While it has long dominated 5G modems in smartphones, Qualcomm aims to own an even bigger chunk of the hardware behind 5G base stations with its next-generation small cell modem chips, FSM200xx.

Small cells are short-range portable base stations that operate on limited amounts of power and are generally deployed by the thousands on street lamps, telephone poles and in buildings to close gaps in wireless network coverage. These “micro” base stations can be clustered together to act as a sort of relay team, receiving radio signals from other base stations and then sending data to consumers in each location.

The San Diego, California-based company said the modem, which is coupled with its 5G radio transceivers, radio frequency (RF) ICs and 64 compact antennas, is based on the 4-nm node of an unnamed foundry, making it a major Generation leap in performance in a smaller footprint and highly efficient power range. This is a major upgrade from the previous generation FSM100xx, based on a 10-nm technology node.

The modem supports data rates up to 8 Gbps with 1 GHz bandwidth over millimeter waves, while also supporting wider 200 MHz bandwidths. It is also designed to handle 200MHz carrier aggregation in the sub-6 frequency range across the FDD and TDD bands, providing data transfers up to 4 Gbps. The new chip resembles Qualcomm’s latest Snapdragon X65 smartphone modem, based on a 4-nm process.
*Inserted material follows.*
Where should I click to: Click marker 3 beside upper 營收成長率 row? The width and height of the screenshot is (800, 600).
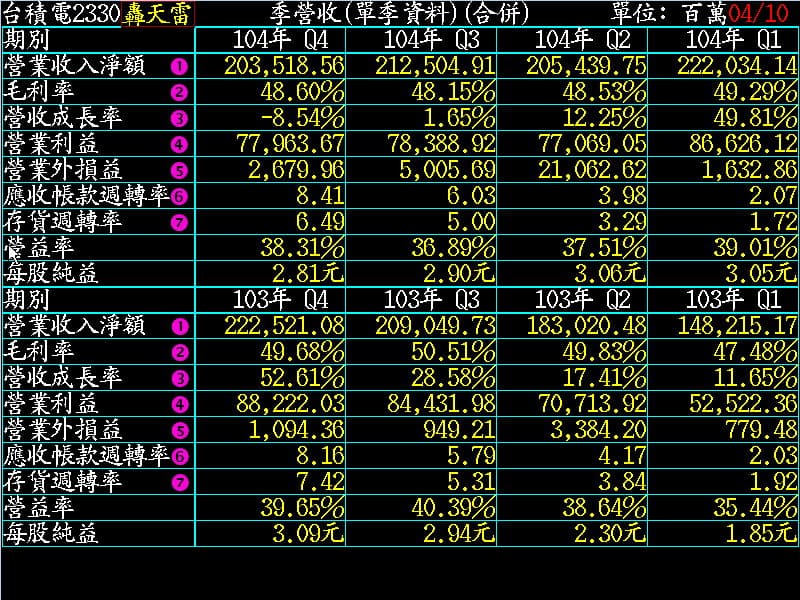click(179, 118)
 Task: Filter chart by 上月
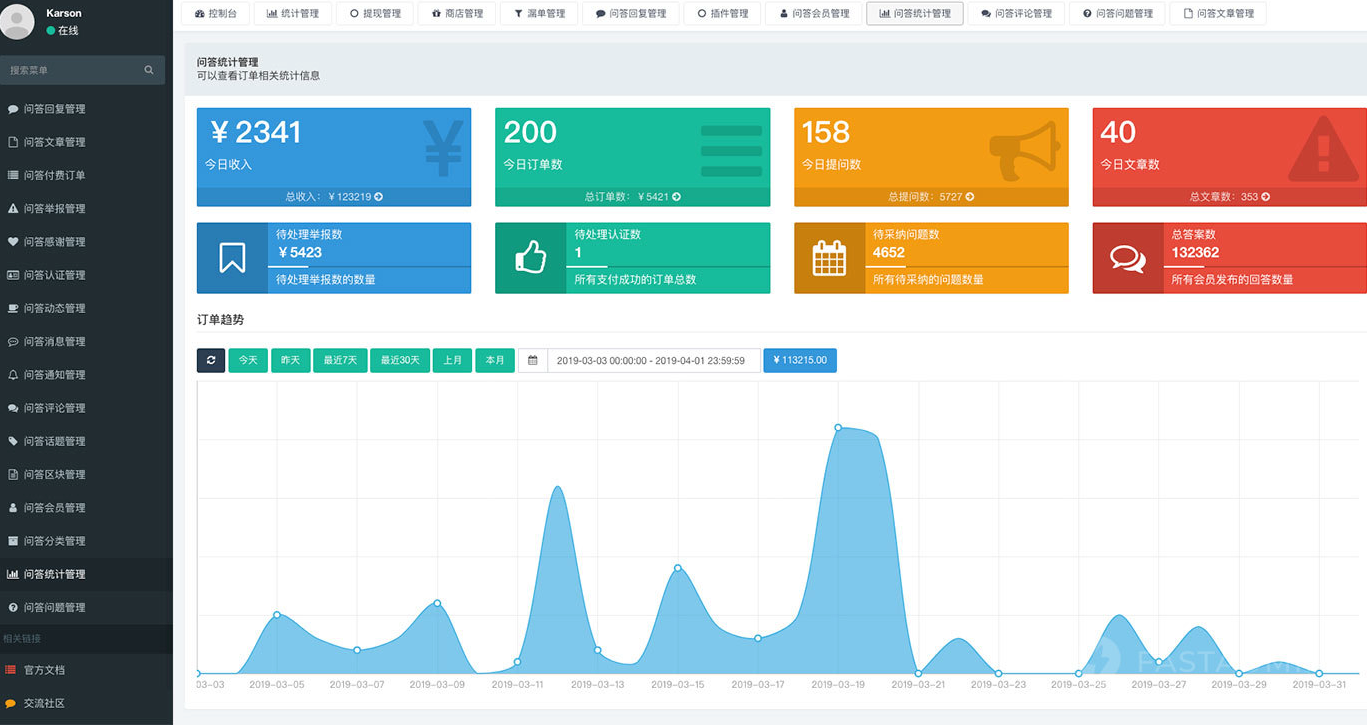pos(452,360)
Qualcomm has become one of the largest suppliers of chips used in small cells designed for blind spots in buildings and to complement services in high-traffic areas such as airports and factories. It sells to telecom equipment suppliers Nokia and Samsung to smaller US companies, including Airspan Networks – which has deployed hundreds of thousands of radios worldwide built around the FSM100xx – and Altiostar.

The FSM200xx complements Qualcomm’s latest 5G DU X100 accelerator card that allows carriers to connect to “macro” base stations at the heart of 5G networks. The card is inserted through the PCIe slot into the cluster of servers in the bowels of a base station to process the radio waves traveling through the antennas at the top of the tower. The accelerator can offload beamforming and other 5G baseband tasks from the server CPU.
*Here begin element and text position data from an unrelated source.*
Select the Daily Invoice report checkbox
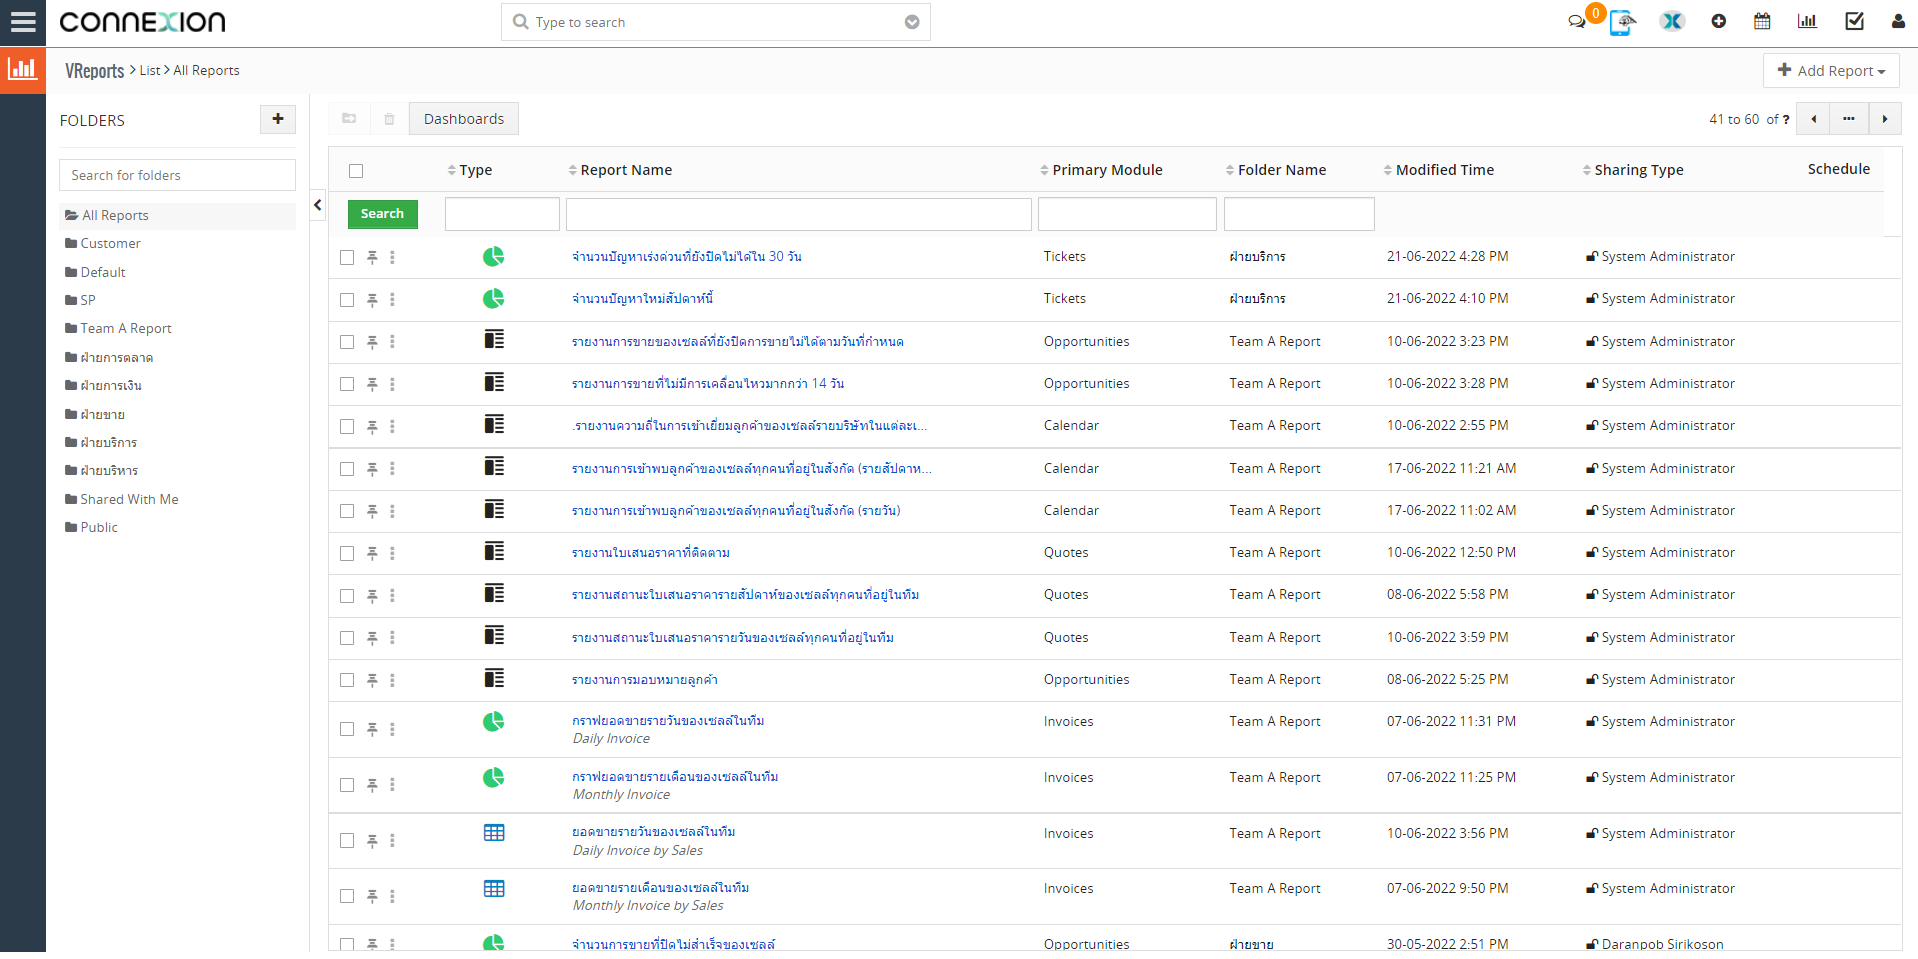 click(347, 729)
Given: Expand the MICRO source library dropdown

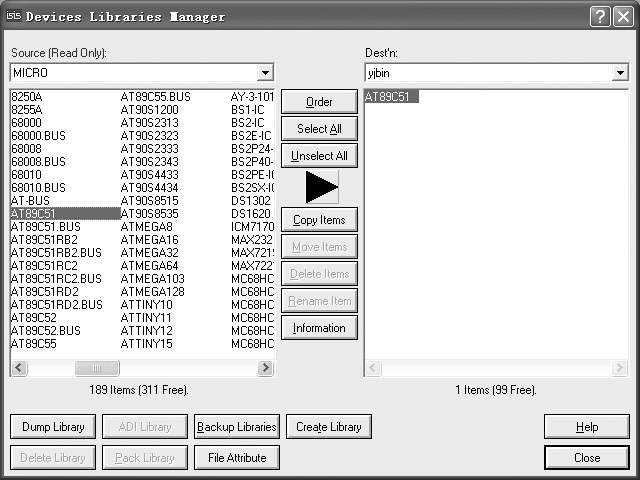Looking at the screenshot, I should 265,73.
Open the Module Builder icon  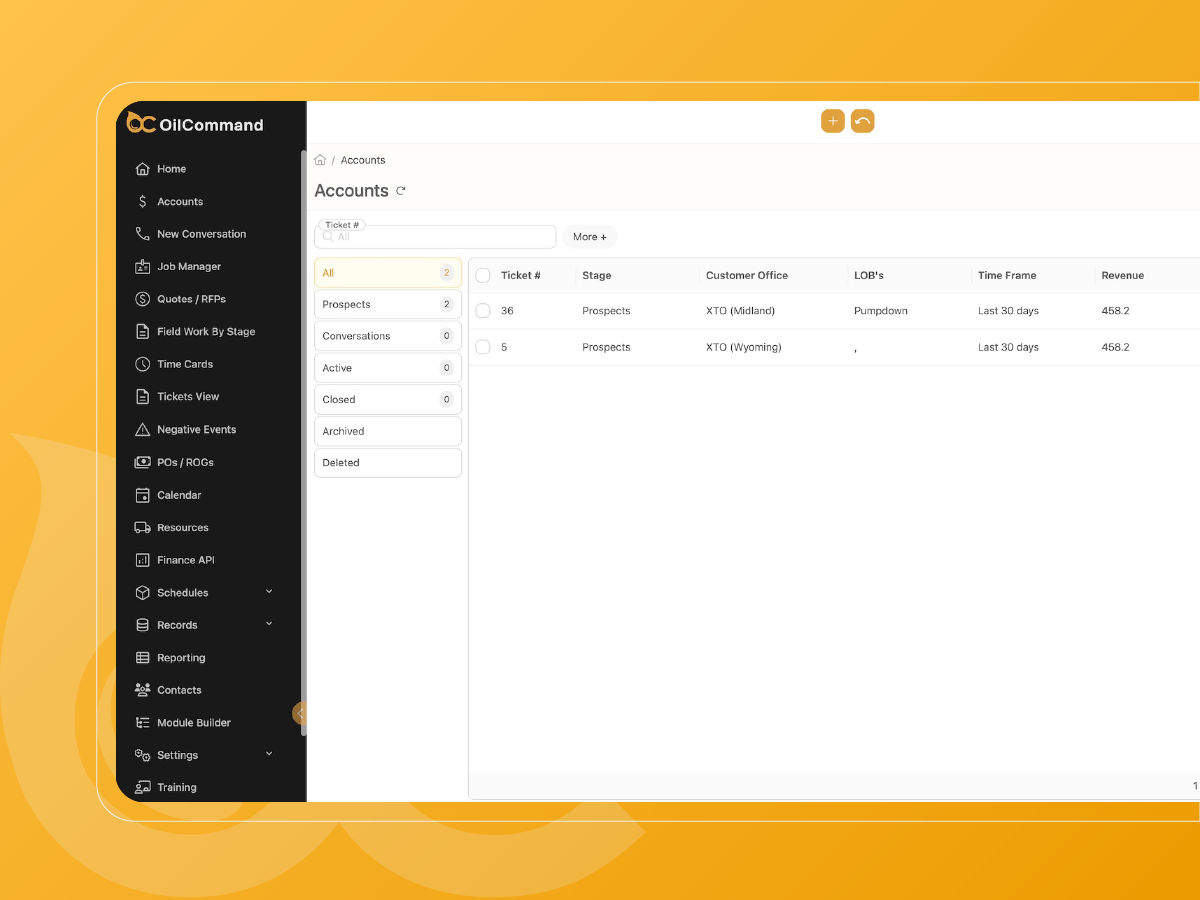141,722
But while macro base stations will provide 5G services in many places, not all of them can do it alone. One of the biggest drawbacks of the millimeter waves used by 5G networks is that they are vulnerable to blocking and deflection by walls and other obstacles, and they disappear over long distances. That means a huge network of small cells is needed to expand macro base stations, especially in cities.

Major US telecom companies plan to increase their mobile network capacity with hundreds of thousands more of these small cells, which have a limited range of several hundred meters, to improve service and prepare for 5G networks. According to market research firm Dell’Oro Group, global spending on small cell base stations will grow to $25 billion by 2025, significantly faster than “macro” base stations.
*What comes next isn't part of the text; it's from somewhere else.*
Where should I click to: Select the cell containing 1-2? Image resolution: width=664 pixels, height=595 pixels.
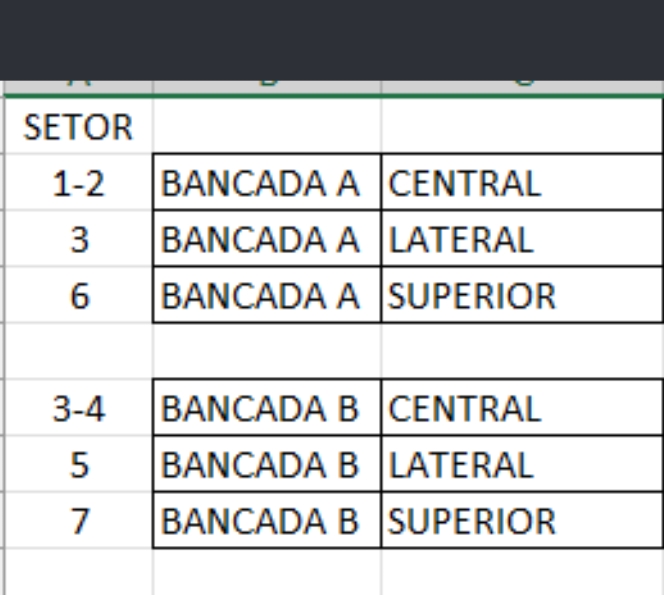(78, 182)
One of the advantages of the FSM200xx is that it never needs to be plugged into a wall outlet. Upgrading to the 4-nm node greatly reduces the chip’s power consumption, meaning it can draw power directly from other network equipment in the base station using Power over Ethernet (PoE). Bringing power and data delivery together can facilitate implementation and, as a result, reduce carrier costs, Qualcomm said.

The chip, which can pump out the computing power needed to run 2×2 MIMO and the beamforming behind it. The chip is the first in its category to support Release 16 of the 5G standard and integrates a wide range of other improvements to increase network throughput and speed. The chip handles the entire global range of millimeter waves and sub-6 bands used by 5G, including newer 41 GHz, 26 GHz and FDD bands.

Qualcomm said it can also support the Open RAN standard for open radio access networks. The chip can also be used in any “functional split” between the baseband and radio in 5G disaggregated base stations.

Pre-production samples of the FSM200xx will be available in the first half of 2022, Qualcomm said.